───── BLOCO DE TEXTO ─────
O filme-manifesto é uma tendência inegável no recente cinema brasileiro. Os novos cineastas parecem estar muito dispostos a ir de encontro aos status quo. Mas os meios que utilizam para seus intentos geralmente combinam discursos fatalistas e imagens e textos supostamente radicais e chocantes. Talvez o mais bem sucedido desta linhagem pretensamente nobre da filmografia nacional é o medíocre Amarelo Manga, de Cláudio Assis, dono de uma metodologia tão primária quanto as frases de efeito que o próprio diretor não se envergonha de recitar numa dasa cenas.

As sucessivas visitas a este campo, comumente um espaço panfletário onde a estética de choque dos filmes mais chama atenção para os próprios do que para as questões que eles levantam, geram ou obras medianas como Contra Todos, do professor universitário Roberto Moreira, uma reciclagem mal filmada do que o longa de Assis, ou a barbárie total que é Cama de Gato, de Alexandre Stockler, sem dúvida o pior filme que o Brasil já produziu.
───── DADOS REGISTRADOS ─────
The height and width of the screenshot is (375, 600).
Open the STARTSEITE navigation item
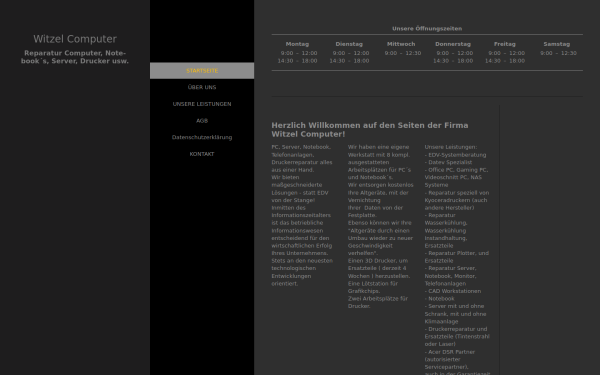click(202, 71)
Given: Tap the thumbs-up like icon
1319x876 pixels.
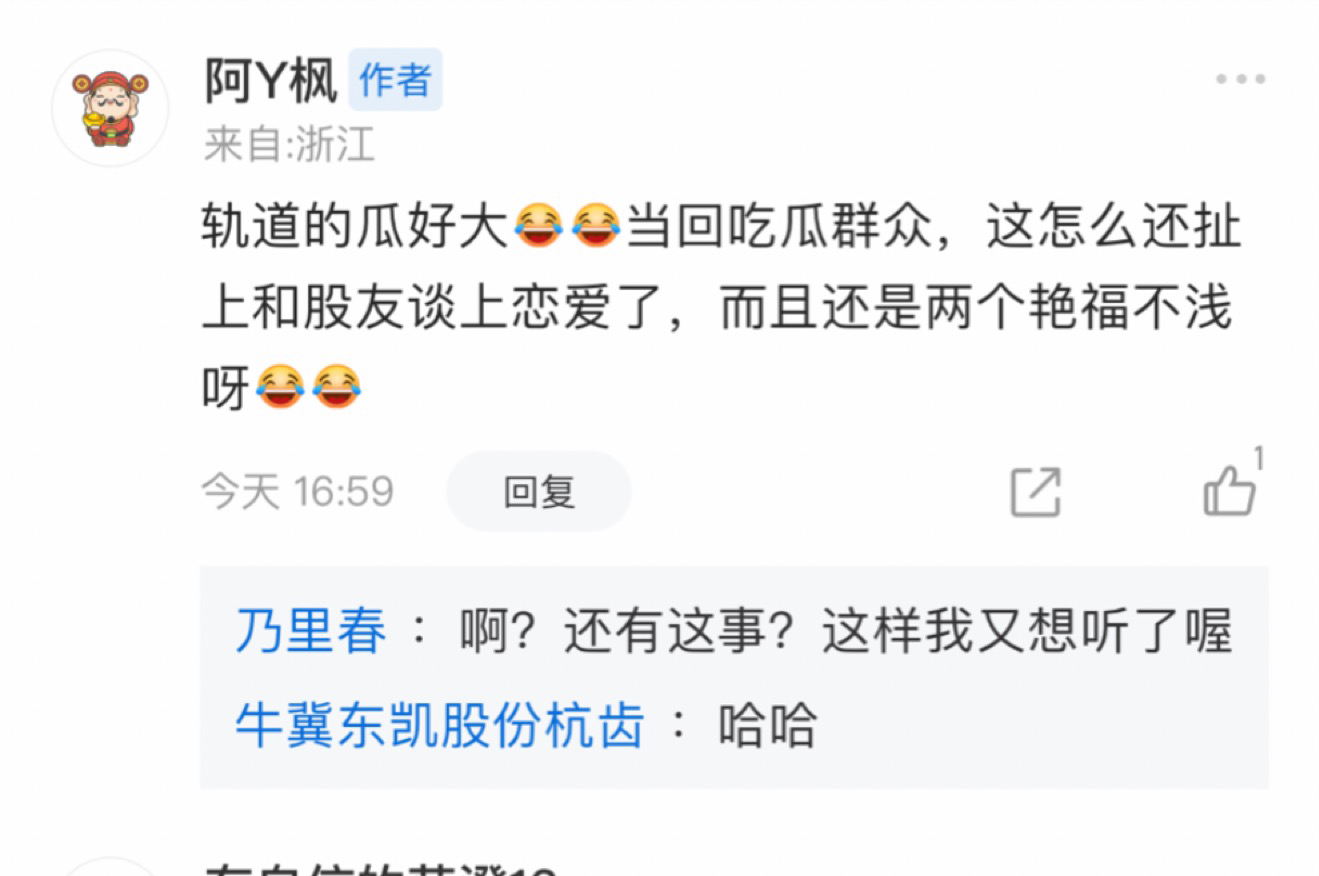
─────
INSTRUÇÕES DE TRABALHO:
1) Segundo o texto sobre o filme-manifesto, qual filme é o pior que o Brasil já produziu?
2) Reproduza as linhas de dados desde a linha que contém "Given: Tap the thumbs-up like icon" até o fim dessas linhas, com as duas pontas incluídas. Deixe as imagens fora da resposta.
As linhas de dados não têm relação com o texto sobre o filme-manifesto.

SOLUÇÕES DAS TAREFAS:
1) Cama de Gato, de Alexandre Stockler.

2)
Given: Tap the thumbs-up like icon
1319x876 pixels.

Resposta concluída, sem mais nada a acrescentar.